→ What needs to be done
From the line with "Screen dimensions: 1024x768" to the end of the data below, restate each line word for word, both ends included, without the pictures.

# # # # # # #

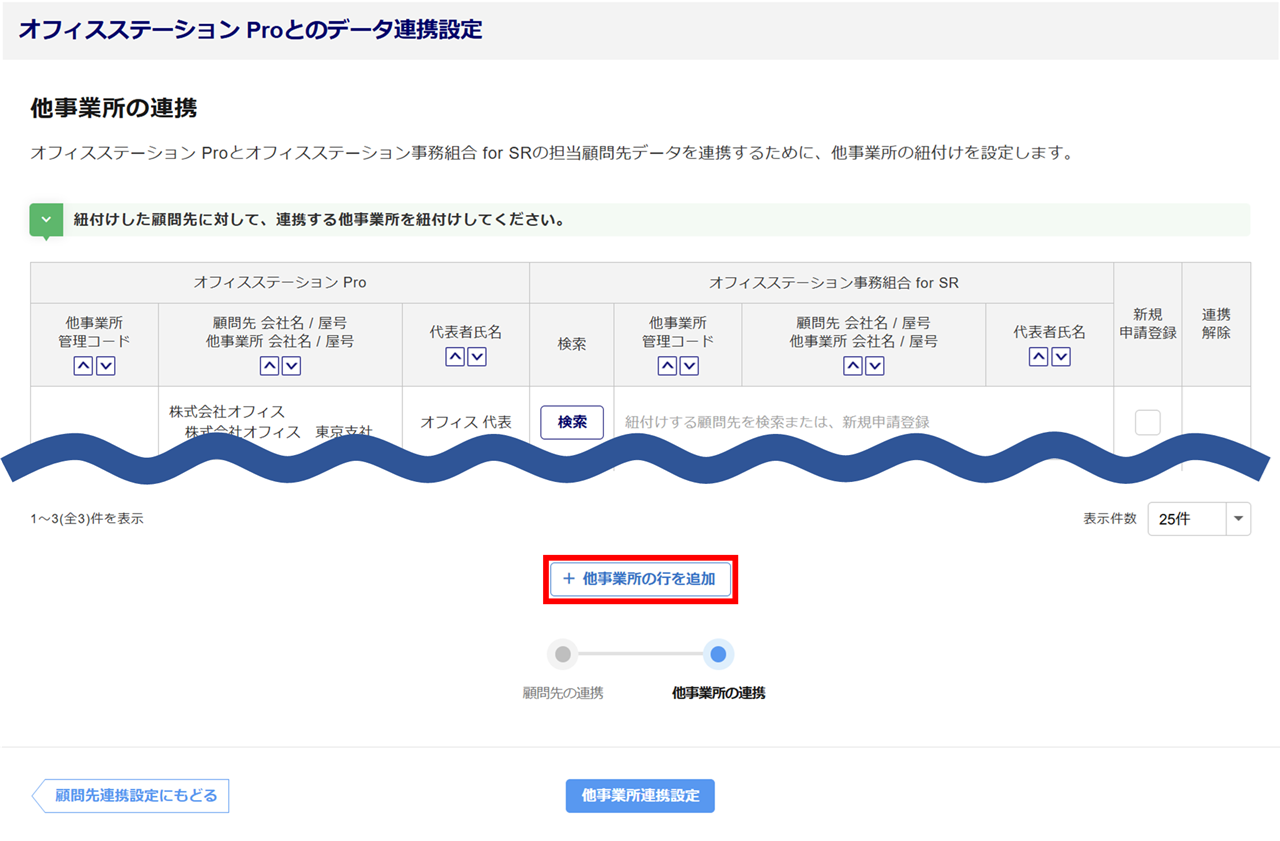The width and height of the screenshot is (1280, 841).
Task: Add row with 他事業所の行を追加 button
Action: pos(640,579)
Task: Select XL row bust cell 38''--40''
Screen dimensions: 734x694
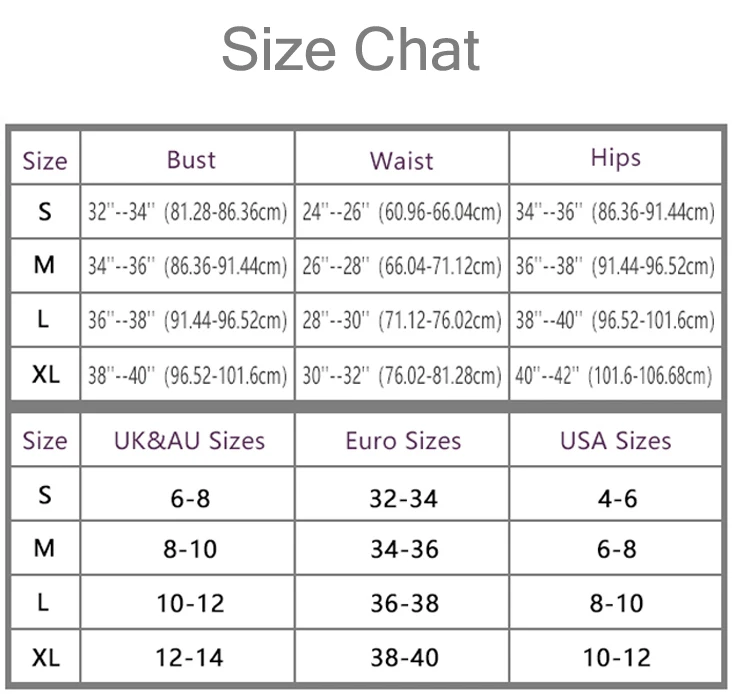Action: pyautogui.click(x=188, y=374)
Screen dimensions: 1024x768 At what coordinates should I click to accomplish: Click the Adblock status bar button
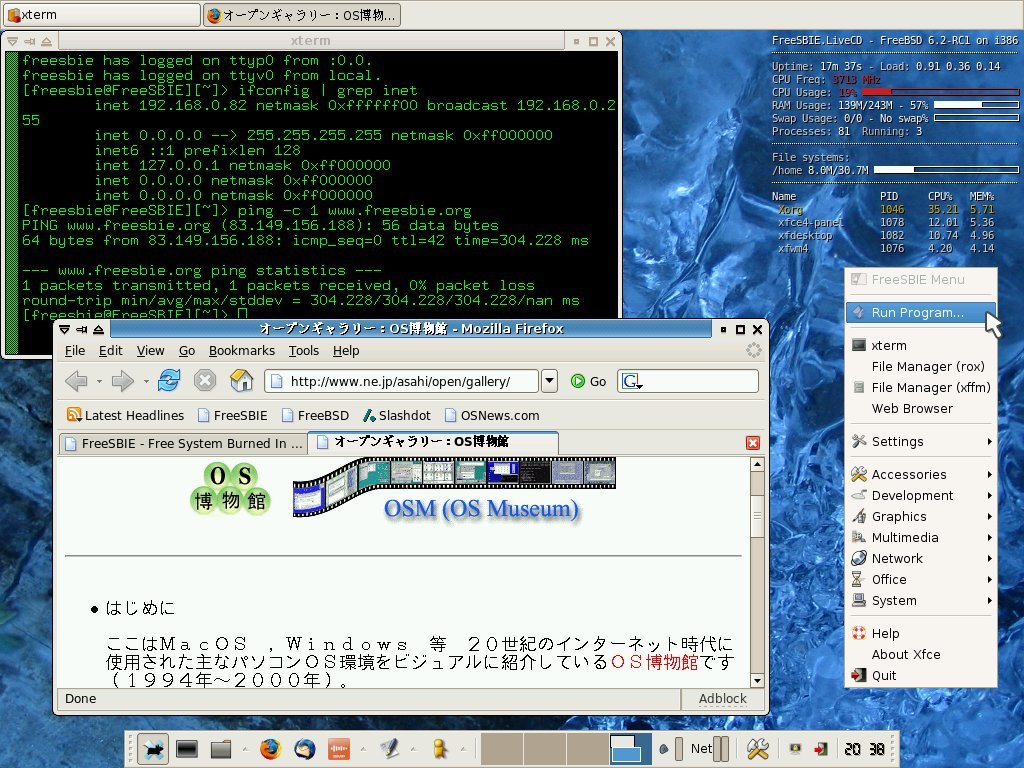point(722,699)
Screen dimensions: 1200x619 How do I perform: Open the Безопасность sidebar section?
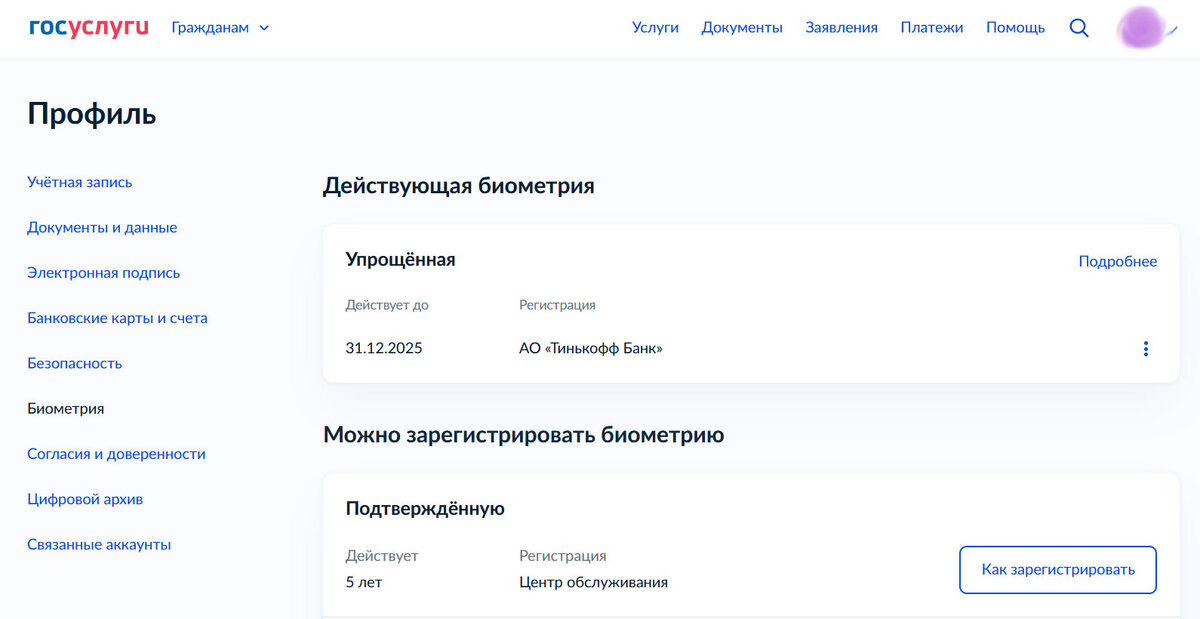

# # # # # # #

→ Written response
Screen dimensions: 1024x768 At what coordinates should I click to accomplish: Click the Adblock status bar button
point(722,699)
Screen dimensions: 1200x619 How do I perform: Open the Безопасность sidebar section?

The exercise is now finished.